BERT Environment Variables

When running BERT for different tasks : SQuAD, Classifiers and Pretraining setting env variables can simplify the commands.

An example setting is below.

export BERT_LARGE_DIR=/home/<user>/wwm_uncased_L-24_H-1024_A-16
# For Classifiers
export GLUE_DIR=/home/<user>/glue 
#For SQuAD
export SQUAD_DIR=/home/<user>/SQUAD

BFloat16 Training Instructions

(Experimental)

Clone the intelai/models repo. This repo has the launch script for running the model, which we will use in the next step.

git clone https://github.com/IntelAI/models.git

Download checkpoints and data for BERT from google bert repo. Keep all data under one directory (SQuAD, GLUE). For training from scratch Wikipedia and BookCorpus need to be downloaded and pre-processed.
To run SQuAD Navigate to models/benchmarks directory and run the following command:

Note : Add space after --, for BERT-specific options.

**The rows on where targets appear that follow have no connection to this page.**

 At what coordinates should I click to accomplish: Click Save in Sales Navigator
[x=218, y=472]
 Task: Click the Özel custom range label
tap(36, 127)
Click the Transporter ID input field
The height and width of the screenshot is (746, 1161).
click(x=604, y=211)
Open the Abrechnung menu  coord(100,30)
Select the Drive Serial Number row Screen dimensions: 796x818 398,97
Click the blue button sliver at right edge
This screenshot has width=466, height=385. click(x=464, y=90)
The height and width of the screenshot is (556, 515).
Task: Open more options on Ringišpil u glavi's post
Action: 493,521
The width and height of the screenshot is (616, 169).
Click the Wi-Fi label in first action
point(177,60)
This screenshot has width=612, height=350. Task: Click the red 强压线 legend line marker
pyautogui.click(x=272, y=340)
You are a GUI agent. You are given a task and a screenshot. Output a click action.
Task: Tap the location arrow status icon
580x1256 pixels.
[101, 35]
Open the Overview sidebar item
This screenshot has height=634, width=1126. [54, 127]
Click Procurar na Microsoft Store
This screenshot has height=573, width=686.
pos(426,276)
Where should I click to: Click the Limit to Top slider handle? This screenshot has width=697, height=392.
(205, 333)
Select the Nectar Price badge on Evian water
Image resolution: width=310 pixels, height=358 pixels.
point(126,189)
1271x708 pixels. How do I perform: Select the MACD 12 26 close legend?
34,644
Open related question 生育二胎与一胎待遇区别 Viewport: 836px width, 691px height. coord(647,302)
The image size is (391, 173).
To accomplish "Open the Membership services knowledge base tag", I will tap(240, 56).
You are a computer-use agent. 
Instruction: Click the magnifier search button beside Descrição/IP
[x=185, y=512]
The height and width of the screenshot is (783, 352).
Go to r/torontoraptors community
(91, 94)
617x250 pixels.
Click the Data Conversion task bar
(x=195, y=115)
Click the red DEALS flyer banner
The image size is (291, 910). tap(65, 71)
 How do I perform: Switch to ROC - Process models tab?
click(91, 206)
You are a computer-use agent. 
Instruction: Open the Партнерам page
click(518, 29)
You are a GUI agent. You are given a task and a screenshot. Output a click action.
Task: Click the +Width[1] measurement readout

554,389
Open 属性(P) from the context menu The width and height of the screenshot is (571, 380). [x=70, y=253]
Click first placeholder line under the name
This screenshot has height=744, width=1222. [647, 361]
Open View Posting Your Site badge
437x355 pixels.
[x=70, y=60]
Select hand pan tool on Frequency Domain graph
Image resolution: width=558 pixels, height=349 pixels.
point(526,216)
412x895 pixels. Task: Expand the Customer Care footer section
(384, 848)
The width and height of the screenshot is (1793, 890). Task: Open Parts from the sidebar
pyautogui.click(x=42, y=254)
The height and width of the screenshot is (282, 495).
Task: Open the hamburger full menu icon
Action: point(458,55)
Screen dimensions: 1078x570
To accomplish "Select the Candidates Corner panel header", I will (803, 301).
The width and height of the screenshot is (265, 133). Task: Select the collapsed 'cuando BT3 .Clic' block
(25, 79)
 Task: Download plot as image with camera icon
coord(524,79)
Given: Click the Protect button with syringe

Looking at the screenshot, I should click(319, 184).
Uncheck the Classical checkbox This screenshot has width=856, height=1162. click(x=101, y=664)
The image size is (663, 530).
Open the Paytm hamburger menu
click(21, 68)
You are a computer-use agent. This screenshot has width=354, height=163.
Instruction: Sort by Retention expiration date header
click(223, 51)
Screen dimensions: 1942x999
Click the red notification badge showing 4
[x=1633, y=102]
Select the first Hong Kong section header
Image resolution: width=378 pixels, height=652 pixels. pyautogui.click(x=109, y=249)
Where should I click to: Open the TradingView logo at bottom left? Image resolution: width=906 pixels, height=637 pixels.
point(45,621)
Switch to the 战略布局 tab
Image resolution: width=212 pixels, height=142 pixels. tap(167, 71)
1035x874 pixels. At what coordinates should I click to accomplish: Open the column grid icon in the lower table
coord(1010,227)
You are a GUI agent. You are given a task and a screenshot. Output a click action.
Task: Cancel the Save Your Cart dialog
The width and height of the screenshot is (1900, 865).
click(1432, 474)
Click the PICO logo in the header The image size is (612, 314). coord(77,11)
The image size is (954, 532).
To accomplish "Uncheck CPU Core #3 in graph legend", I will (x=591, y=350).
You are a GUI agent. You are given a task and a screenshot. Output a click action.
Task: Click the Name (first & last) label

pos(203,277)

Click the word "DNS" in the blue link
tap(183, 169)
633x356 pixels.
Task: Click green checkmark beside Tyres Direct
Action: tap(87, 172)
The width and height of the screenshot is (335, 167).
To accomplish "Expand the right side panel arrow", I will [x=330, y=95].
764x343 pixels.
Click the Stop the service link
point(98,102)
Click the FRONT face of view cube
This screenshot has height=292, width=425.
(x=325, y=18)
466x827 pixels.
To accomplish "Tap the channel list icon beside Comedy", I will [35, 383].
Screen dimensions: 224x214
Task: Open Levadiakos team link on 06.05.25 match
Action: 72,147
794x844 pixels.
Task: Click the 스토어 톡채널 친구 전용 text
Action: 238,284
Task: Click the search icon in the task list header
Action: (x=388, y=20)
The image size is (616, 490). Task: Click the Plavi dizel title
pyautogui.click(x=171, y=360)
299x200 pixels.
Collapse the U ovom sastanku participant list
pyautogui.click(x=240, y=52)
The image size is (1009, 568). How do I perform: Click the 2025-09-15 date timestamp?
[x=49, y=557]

export BERT_LARGE_DIR=/home/<user>/wwm_uncased_L-24_H-1024_A-16
export SQUAD_DIR=/home/<user>/SQuAD

python launch_benchmark.py \
    --model-name=bert_large \
    --precision=bfloat16 \
    --mode=training \
    --framework=tensorflow \
    --batch-size=24 \
    --docker-image intel/intel-optimized-tensorflow:2.3.0 \
    --volume $BERT_LARGE_DIR:$BERT_LARGE_DIR \
    --volume $SQUAD_DIR:$SQUAD_DIR \
    -- train_option=SQuAD \
       vocab_file=$BERT_LARGE_DIR/vocab.txt \
       config_file=$BERT_LARGE_DIR/bert_config.json \
       init_checkpoint=$BERT_LARGE_DIR/bert_model.ckpt \
       do_train=True \
       train_file=$SQUAD_DIR/train-v1.1.json \
       do_predict=True \
       predict_file=$SQUAD_DIR/dev-v1.1.json \
       learning_rate=3e-5 \
       num_train_epochs=2 \
       max_seq_length=384 \
       doc_stride=128 \
       optimized_softmax=True \
       experimental_gelu=False \
       do_lower_case=True

The results file will be written to the models/benchmarks/common/tensorflow/logs directory, unless another output directory is specified by the --output-dir arg.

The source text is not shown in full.